● **EXERCISE OBJECTIVE**
Counting only lines that contain "section", how many are there in the records below? Give the figure alone.

● **INPUT DATA**
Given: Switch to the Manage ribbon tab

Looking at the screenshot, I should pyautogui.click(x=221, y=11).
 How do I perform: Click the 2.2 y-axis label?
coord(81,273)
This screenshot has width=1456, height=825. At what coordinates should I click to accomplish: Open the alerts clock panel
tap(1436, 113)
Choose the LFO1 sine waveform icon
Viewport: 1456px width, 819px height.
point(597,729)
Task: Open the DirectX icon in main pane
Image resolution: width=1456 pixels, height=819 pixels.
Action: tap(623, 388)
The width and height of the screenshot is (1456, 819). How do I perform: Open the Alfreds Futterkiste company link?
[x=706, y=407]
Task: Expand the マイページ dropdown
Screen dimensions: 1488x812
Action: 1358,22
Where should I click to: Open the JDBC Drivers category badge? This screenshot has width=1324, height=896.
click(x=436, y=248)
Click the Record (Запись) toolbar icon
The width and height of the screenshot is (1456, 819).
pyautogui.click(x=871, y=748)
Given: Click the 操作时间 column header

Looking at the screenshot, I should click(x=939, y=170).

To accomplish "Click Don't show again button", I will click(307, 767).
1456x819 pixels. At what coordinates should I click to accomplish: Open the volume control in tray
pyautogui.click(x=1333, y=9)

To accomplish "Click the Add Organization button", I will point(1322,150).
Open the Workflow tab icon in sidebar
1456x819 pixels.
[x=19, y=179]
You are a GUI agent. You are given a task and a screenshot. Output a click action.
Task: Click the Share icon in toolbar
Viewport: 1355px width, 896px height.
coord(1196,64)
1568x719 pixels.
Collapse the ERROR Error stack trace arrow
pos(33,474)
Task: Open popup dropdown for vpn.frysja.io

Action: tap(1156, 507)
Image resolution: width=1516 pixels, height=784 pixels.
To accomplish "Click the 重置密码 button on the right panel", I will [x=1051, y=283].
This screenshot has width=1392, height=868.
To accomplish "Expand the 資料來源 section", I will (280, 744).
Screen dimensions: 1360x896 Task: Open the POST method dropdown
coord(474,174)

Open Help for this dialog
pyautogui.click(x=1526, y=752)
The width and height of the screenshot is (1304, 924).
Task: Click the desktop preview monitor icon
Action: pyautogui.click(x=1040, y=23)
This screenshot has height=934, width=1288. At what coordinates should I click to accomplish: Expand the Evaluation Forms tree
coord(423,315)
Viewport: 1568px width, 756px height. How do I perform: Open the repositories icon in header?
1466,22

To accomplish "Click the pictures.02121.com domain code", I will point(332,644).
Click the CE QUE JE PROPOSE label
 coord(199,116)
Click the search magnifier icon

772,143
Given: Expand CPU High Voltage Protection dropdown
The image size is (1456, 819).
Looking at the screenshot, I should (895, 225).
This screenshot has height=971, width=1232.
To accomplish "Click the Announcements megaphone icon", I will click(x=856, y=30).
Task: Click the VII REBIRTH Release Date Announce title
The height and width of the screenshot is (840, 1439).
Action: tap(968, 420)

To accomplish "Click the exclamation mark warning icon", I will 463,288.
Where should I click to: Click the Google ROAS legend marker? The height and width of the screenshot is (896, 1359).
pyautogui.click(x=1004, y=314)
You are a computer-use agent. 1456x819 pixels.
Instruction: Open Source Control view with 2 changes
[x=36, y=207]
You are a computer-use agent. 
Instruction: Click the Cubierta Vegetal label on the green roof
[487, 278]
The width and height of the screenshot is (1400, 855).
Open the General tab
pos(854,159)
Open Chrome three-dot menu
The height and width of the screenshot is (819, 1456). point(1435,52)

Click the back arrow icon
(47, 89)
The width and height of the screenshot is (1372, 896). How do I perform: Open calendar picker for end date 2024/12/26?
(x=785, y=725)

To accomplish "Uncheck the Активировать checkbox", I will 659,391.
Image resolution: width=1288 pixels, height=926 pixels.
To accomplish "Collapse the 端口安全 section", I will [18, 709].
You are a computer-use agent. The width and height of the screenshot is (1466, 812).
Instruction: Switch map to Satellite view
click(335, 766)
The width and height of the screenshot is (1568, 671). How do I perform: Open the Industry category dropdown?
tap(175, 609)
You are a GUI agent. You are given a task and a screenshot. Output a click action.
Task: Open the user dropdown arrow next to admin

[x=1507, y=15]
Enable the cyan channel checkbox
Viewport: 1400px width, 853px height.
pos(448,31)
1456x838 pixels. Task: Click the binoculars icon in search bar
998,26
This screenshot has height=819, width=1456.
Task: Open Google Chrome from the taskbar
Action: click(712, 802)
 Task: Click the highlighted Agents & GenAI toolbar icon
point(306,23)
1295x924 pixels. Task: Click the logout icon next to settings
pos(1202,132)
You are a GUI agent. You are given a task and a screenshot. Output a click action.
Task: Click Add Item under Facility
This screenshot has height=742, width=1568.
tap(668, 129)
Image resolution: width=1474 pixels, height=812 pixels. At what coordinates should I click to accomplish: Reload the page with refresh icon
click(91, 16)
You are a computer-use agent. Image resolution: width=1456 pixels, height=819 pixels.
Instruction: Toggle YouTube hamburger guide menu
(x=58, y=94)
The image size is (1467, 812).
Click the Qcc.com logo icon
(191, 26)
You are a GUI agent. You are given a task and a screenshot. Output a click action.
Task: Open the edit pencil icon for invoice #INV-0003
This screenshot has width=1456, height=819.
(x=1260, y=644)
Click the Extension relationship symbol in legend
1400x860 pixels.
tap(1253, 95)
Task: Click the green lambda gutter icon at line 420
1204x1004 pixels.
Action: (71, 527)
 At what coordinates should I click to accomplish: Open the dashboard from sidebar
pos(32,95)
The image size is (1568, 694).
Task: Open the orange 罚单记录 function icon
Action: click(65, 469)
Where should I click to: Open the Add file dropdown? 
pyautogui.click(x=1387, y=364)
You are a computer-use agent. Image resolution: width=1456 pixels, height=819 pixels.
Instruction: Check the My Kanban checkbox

● **RESPONSE BOX**
2